川原泉『バビロンまで何マイル?』-KawaharaIzumi-
白泉社文庫1997年

平凡な高校生仁希と友里は、子供の頃雑木林で助けたノームに不思議な指輪をもらう。その指輪がきまぐれに光った時、有無を言わさず二人をランダムな時代と場所へ送ってしまうというとんでもないお礼の品だったのであった。
生活苦を乗り越えて情熱的に現実主義をつきすすむ図書委員長仁希と、幼馴染で女性にもてるがどこか辛辣なロマンチシスト友里の二人がまず最初に飛ばされたのはまだ人間のいない6500万年前の中世代。そこには全盛期の恐竜達が!二人の草や魚を採取してのサバイバル生活が始まる。

次に飛んだのはルネッサンスのイタリア半島。聖堂で悲しい祈りを捧げていたうら若い女性は名をルクレツィアと言った。歴史の動乱期に舞い下りてしまった二人はちゃっかり客分として居座ってしまう。 世界史教科書の知識だけで現状を把握しその時代で就職までしてしまう二人の生活力とは一体・・・。

この作品は半分しか単行本化されていない。1巻のいいところで切られてしまったまま2巻目が出るのを心待ちにしていたのに、どういうわけか出ない。「メイプル戦記」の連載が忙しくなったからバビロンは中断しているという噂を聞いて諦めかけていた頃文庫版で完結して出て来た。読んでみるとこのチェーザレ・ボルジアの時代編で二人の時間旅行は終わってしまったらしい。当初の予定とは違う終わり方をしたように思われる。
第一巻の扉の壮大なイメージにわくわくさせられた通り、作者は多分二人に他の時代にもトリップさせるつもりだったんだろう。だから中途半端といえば中途半端な終わり方になってしまった。だが、もうこれで充分だろうと思う。

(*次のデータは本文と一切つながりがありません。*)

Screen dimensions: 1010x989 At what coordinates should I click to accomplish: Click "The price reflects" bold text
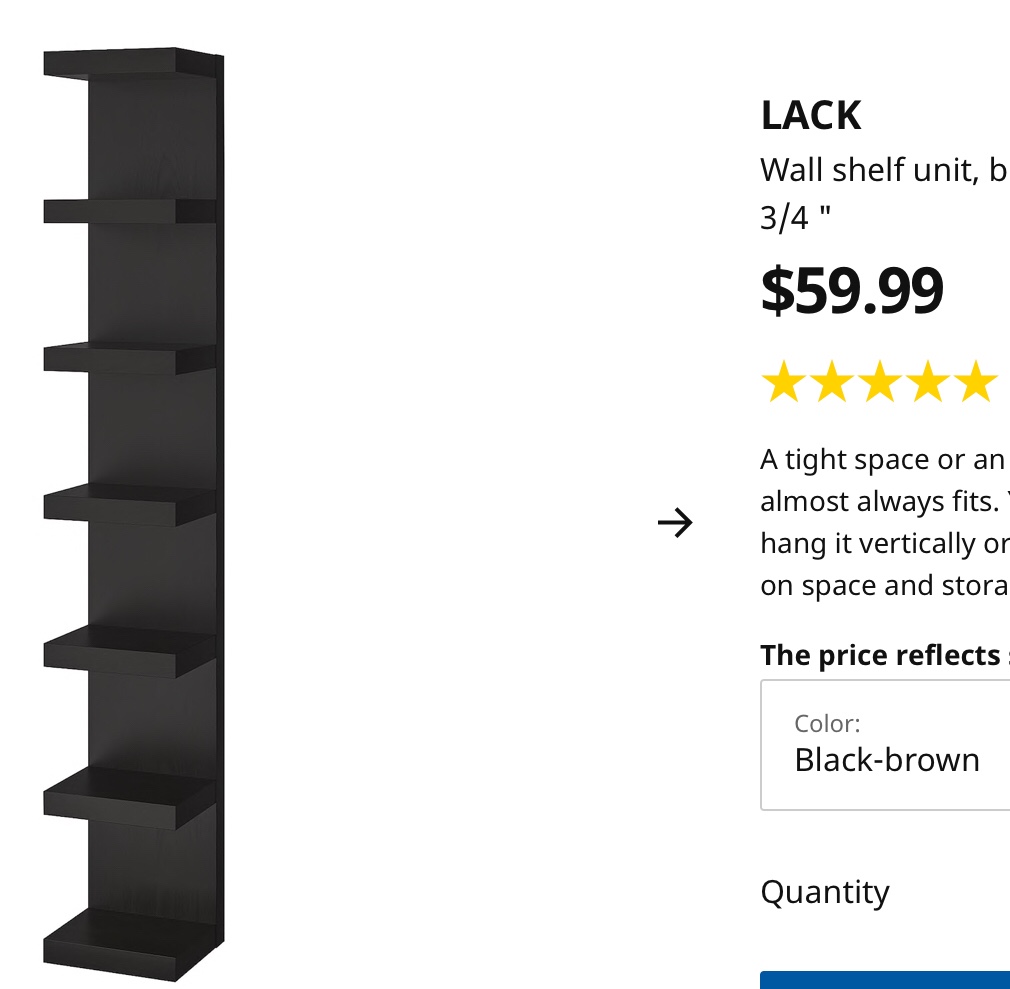pos(880,655)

歴史物を書き出すとかなり大きな取り扱い方をしないと面白くないし、この話は「バチカンまで何マイル?」というタイトルでもいいくらいボルジアをしっかり取り扱っている、単独の歴史漫画と言える。また別の旅は別の旅として違う物語になってしまうのだ。むしろ最初の恐竜時代はいらないくらいだ。あれはあれで短いドラマがオチまでつけて有って感動的だったのだけれど。
この現代人が過去に行くという設定は、川原泉にぴったりの手法による歴史漫画だと思う。過去ということは、きちんと歴史をお勉強した人にとってみれば確かな結果の既にある時空なのだ。「運命」が存在する、とも言える。もちろん何かの作用で歴史を変えてしまうということも漫画のテーマとしてはありえるが、そういったタイムパラドックスはここでは起こらない。いや・・・恐竜時代には起こったけれど、ボルジアの、人間の情念による、歴史の猛烈な勢いの前には、なすすべもなく立ち尽くす二人なのであった。
主人公達には、指輪のお陰でどんな言語でも解するという特典もあり、歴史好きな人にはうらやましい話だと思うが、歴史を安全な場所で目前に見るということはとても贅沢で夢のようなことだ。「歴史」と呼ばれるものは過去の事物を取り上げてする行為だと私は思っている(それを現在にどう結び付けるかは別として。)が、目前になまなましい歴史が展開しているという実感が存在するとしたら、それは閉ざされた空間の中にそれを見ているという矛盾があってこそ、川原流アイロニーを生じせしめるものなのかもしれない。すなわち、当事者にとってみれば批判している場合でないような事を、部外者(語り手および読み手)に当事者レベルで見聞させ、なおかつ部外者レベルでいちいち俗っぽく批判させるなどということは通常の歴史漫画や歴史小説にはすることができない。正統派にとってみれば、それはずるいぞというようなうらやましいことを川原泉はしているのだ。しかもうまい。川原泉が川原泉によってしか生み出せないキャラクターで以って語ってこそ見事に成功する。
ただ、ちょっと終わり方が雑だった印象が残らないでもない。これは執筆時の現実的な問題によるものなのかもしれない。
川原作品であるだけにどうも理屈っぽく紹介してしまったけれど(といっても川原泉は肝心なこと以外に関してしか理屈っぽくない。)この贅沢ワールドを気軽に堪能してほしい。この平和で純情で正直な現代人の姿は我々の心を代弁してくれているような気がするし、切羽詰まった悪の中でさえ純情で正直なルネッサンス人の姿は我々をほろりとさせる。平凡な言い方だが、その根底には、作者の、人間の愚かしさへの限りない愛情があるのかなという気がする。